What got this all started was something from EM Smith on his site about how there was a “Dying of Thermometers” ( http://chiefio.wordpress.com/2009/11/03/ghcn-the-global-analysis/ ) that started in 1990 and progressed through 2005. What happened was that the Global Historical Climatology Network (GHCN) dataset used by NASA GISS as its base dataset has a lot of stations in the base period of 1951-80 that no longer show up in the dataset in the later years, but are still used to compute the “average” that is subtracted from these newer readings. Even more some of the newest data records don’t even reach back to the Baseline period and are not used in the process of making the “average” temperature. The deciding factor for GISS is that a record has to be at least 20 years in length to be usable so if a station was set up in 1984 and reported the data by 2003 GISS could use that record in its work. What EM Smith postulated was that by losing those stations in the later years, but still in the average that the trend is not representative of the data.
So I decided to do a simple test of this and since I already went through the NZ record I decided to use them.
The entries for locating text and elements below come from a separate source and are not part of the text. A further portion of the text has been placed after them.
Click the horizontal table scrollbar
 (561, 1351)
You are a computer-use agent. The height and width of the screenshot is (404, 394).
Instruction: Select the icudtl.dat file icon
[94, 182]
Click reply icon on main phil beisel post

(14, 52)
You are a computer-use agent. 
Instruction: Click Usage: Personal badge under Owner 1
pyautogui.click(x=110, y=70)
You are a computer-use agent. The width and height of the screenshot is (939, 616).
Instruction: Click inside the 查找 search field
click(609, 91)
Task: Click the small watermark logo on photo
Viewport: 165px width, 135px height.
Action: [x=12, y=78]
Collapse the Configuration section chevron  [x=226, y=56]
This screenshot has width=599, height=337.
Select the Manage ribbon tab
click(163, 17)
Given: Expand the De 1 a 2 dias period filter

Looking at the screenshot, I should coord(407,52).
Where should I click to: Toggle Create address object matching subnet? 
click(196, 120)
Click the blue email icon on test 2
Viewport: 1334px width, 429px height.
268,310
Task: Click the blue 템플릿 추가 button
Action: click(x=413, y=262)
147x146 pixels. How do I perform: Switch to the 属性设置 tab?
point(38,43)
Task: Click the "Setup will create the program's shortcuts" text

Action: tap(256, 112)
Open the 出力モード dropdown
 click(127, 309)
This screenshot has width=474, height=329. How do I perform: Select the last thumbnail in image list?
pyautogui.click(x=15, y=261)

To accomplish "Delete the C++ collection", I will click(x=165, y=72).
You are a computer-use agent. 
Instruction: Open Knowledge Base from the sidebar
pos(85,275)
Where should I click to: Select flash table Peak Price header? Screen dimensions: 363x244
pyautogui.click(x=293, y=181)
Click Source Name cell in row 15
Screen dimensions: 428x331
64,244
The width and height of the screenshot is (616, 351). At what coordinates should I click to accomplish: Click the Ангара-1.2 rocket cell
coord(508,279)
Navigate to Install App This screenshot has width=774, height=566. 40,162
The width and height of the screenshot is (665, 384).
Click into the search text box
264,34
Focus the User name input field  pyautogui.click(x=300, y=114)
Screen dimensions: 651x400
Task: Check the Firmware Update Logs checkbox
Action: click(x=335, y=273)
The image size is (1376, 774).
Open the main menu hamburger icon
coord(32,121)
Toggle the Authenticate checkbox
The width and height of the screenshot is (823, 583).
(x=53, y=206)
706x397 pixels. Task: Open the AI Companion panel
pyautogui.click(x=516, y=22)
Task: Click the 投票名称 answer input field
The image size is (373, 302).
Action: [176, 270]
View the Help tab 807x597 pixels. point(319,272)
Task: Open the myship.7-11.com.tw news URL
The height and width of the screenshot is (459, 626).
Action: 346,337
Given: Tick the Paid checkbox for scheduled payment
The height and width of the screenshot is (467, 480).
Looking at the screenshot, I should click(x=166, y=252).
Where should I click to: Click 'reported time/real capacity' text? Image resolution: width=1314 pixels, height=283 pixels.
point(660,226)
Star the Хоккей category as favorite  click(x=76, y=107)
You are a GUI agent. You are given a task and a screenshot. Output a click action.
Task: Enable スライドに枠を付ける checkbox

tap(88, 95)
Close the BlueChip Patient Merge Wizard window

Lets start off this test with this. We will take the 12 Stations in the GHCN adjusted data and get a trend for the record of 1894 to 2007 with a Baseline period of 1961-90. Then we will subtract out of the Baseline every station that does not have at least a 50% complete data record for the years 2000 to 2007. This brings us down to 4 stations and gets us Figure 1.
What we find is that by cutting the number in stations to only the ones that have enough data in both the baseline period of 1961-90 and 2000-2007 we see that the trend has shifted. Yes it’s a small change and it shows that the other 8 stations caused a “cooling” effect on the trend. Would this apply to the entire GHCN dataset I do not know at this time. It could all average out or it could amplify as areas of lost spatial coverage increase, remember that over half the entire African Continent goes “missing” starting in 1990 and most of Canada as shown by this 2008 NOAA non infilled Anomaly map in Figure 2.
Also just because this example in Figure 1 shows an increase in warming by removing stations it could go in the opposite direction. To show this I went and did another little test. I cut down the timescale of the 12 Stations to just the 1961 – 90 Baseline. This is our control trend since it has all 12 stations in it. Then I went and checked the trend for each individual station and made two more trends. One I call the Cool 4 and the other the Warm 4. Now we are going to simulate what happens if I lose the data for both the Cool 4 and the Warm 4 in the years 1981-90 and see how it affects the trend line in Figure 3.
The control trend is roughly about .4 C and when I lose the data from the 4 stations with the strongest warming trend the trend line drops to roughly .3 C and if you lose the 4 stations with the weakest warming trend you get a trend of almost .5 C.
In conclusion I believe I have shown that losing stations that were in the Baseline from later years data can have an impact on the trend line. How much and in what direction needs to be checked, but it can not just be waved away as not important since shown here when we “lost” 1/3 of the data from just a quarter of the stations it had an effect on the trend line of +/- .1 C.